TASK TO CARRY OUT:
Please copy the listing from the line with "Image resolution: width=1292" to the line with "Action: point(472,587)", both included and every line in full, scaling each click coordinate by 2.15 and rounding it to a whole number, with halves rounded up. Leave all other text as it stands.
## start RECORDS FOR THIS TASK
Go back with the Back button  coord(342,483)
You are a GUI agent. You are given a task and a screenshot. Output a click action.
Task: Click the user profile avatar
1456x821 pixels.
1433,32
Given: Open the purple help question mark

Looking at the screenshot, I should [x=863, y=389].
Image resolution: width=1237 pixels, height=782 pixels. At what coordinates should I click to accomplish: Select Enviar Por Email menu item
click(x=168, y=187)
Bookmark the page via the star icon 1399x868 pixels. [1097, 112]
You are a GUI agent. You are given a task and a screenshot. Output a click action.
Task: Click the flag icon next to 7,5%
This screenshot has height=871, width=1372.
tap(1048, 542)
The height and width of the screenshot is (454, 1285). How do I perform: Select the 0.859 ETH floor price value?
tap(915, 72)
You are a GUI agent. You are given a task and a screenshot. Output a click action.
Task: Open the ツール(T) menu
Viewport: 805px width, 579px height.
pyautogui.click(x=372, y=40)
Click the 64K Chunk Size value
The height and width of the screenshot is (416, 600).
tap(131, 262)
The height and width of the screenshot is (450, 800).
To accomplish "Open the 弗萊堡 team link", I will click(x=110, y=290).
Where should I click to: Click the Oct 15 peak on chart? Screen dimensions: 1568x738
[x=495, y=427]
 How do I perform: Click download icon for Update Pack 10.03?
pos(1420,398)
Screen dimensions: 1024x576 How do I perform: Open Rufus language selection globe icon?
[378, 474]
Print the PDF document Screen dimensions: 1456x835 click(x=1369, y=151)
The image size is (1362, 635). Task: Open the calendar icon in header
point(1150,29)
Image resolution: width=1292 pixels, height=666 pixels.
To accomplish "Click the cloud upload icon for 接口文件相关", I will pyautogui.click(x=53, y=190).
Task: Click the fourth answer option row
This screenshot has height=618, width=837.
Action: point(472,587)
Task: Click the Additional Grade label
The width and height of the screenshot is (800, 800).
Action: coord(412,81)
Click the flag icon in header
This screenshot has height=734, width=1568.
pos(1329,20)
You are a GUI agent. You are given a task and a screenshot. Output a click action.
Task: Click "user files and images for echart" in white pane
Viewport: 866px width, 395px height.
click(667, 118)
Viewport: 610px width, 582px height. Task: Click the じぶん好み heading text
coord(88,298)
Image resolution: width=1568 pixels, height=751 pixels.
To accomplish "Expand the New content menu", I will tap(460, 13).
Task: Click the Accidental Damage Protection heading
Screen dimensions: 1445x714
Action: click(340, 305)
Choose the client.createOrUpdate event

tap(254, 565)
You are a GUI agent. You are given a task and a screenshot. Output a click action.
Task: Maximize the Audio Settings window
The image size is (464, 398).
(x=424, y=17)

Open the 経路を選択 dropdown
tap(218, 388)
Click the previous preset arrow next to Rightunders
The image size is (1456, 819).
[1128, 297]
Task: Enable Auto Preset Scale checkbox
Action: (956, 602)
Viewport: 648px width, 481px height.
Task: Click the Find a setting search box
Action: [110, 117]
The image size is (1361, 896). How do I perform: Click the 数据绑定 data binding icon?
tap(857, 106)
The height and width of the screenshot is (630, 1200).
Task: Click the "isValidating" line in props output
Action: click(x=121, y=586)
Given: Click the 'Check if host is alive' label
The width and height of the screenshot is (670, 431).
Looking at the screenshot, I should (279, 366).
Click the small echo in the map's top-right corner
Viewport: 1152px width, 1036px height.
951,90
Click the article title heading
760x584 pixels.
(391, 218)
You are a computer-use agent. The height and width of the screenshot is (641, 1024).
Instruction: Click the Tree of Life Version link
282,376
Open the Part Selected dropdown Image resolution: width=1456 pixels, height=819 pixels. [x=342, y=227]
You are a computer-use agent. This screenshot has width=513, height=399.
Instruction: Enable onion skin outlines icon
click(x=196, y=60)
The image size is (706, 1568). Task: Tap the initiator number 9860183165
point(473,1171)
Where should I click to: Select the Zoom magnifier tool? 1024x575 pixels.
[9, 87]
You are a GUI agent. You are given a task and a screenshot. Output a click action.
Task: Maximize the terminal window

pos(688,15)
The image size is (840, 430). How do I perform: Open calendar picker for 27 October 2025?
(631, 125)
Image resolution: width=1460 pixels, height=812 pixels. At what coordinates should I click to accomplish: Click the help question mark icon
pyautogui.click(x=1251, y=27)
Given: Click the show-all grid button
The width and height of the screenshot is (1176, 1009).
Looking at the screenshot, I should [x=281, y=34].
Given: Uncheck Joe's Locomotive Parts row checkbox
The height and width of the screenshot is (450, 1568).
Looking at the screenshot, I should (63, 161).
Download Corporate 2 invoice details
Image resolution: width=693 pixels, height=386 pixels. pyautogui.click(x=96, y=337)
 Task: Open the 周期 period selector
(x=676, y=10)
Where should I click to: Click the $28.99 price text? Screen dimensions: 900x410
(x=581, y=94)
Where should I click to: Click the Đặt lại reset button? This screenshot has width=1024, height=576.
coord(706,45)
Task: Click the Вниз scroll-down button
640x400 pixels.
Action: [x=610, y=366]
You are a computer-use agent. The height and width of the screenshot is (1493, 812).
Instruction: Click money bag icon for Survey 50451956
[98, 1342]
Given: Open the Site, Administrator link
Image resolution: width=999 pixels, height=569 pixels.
## end RECORDS FOR THIS TASK
ANSWER TO THE TASK:
Image resolution: width=1292 pixels, height=666 pixels.
To accomplish "Click the cloud upload icon for 接口文件相关", I will pyautogui.click(x=114, y=409).
Task: Click the fourth answer option row
This screenshot has height=618, width=837.
Action: point(1015,1262)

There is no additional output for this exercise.